I’m going to drive to the Bay area via the backroads of Sonoma County. I’m going to stop at a winery I’ve never heard of and buy a bottle there.
I’m going to watch the leaves of the vineyards changing color, pull over to the side of the road and take a picture of a bird cleaning his feathers on a nearby branch.
I’m going to drive down the coast and run along the shore of a West Marin beach. I’m not going to leave until I start to shiver and my toes turn blue.
I’m going to walk the streets of Berkeley and wonder why the students look younger every year. I’m going to eat a salad heaped with avocado and rifle through the dusty smelling used CDs at my favorite music store.
I’m going to meet up with old friends at a bar on the San Francisco waterfront and drink a pitcher of domestic draught.
I’m going to the Giants game where I’ll watch Barry Bonds with his old knees and new record chase after fly balls with the unsure gait of a little leaguer.
On Sept. 11, 2001, Paul Kenneth Sloan woke up early and listened to Paul Simon while getting ready for work.
He took the E line to the Chambers Street-World Trade Center Station and the express elevator to the 89th floor of the South Tower. After checking his fantasy football team, he began to prepare for a 10 o’clock meeting with co-workers from the Hartford office of Keefe, Bruyette & Woods, a financial services firm founded in 1962.
Paul had a front-row seat when an American Airlines flight 11 hit WTC 1 at 8:45 a.m.

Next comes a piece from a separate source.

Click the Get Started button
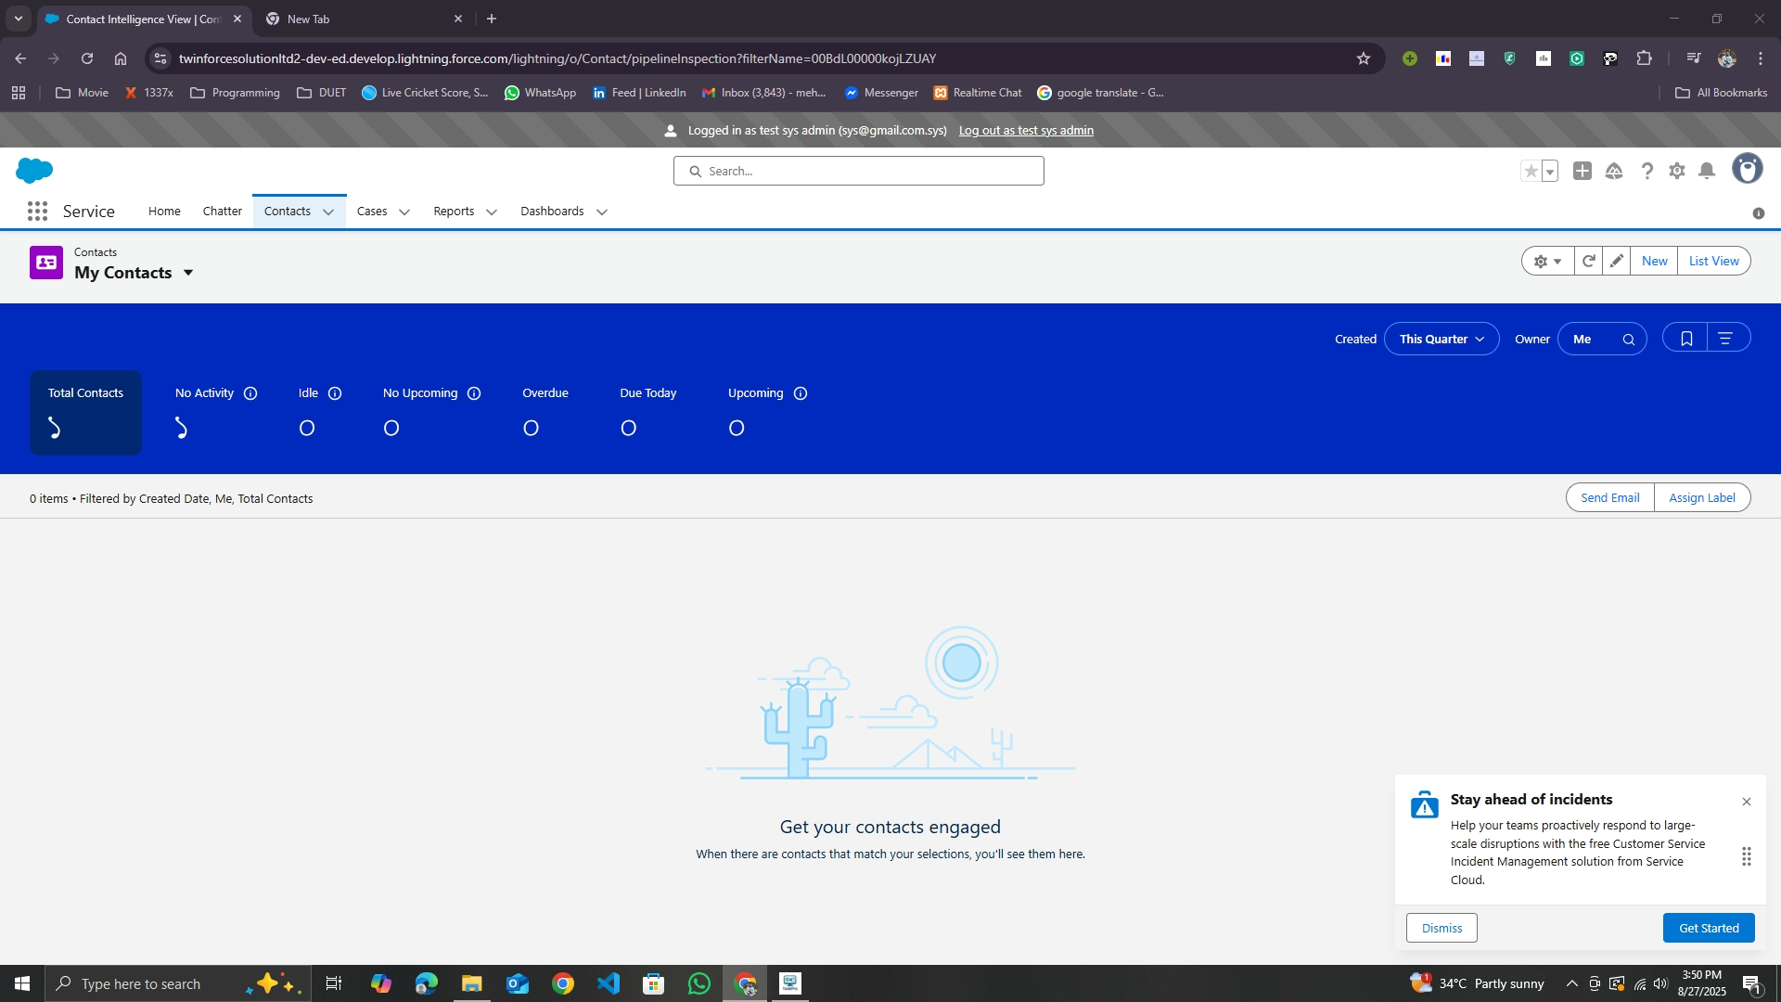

He called his mother and father and let them know he was OK.
At 9:03 a.m., United Airlines Flight 175 from Boston crashed into the South Tower.
Paul’s memorial service took place two weeks later at St. Vincent’s Catholic Church in Terra Linda, Calif.
Delivering the eulogy for Paul were his brothers, Matt and Peter; his uncle, Pete; Eugene Inozemcev and Jason Wargin, who played football at Brown with Paul; Chris Kayser, Paul’s best friend since 4th grade – and me, Paul’s other best friend from childhood.
That day, I made a promise to myself that I wasn’t going to work today… or any Sept. 11 for that matter.
Instead, I’m going to spend the day with a friend.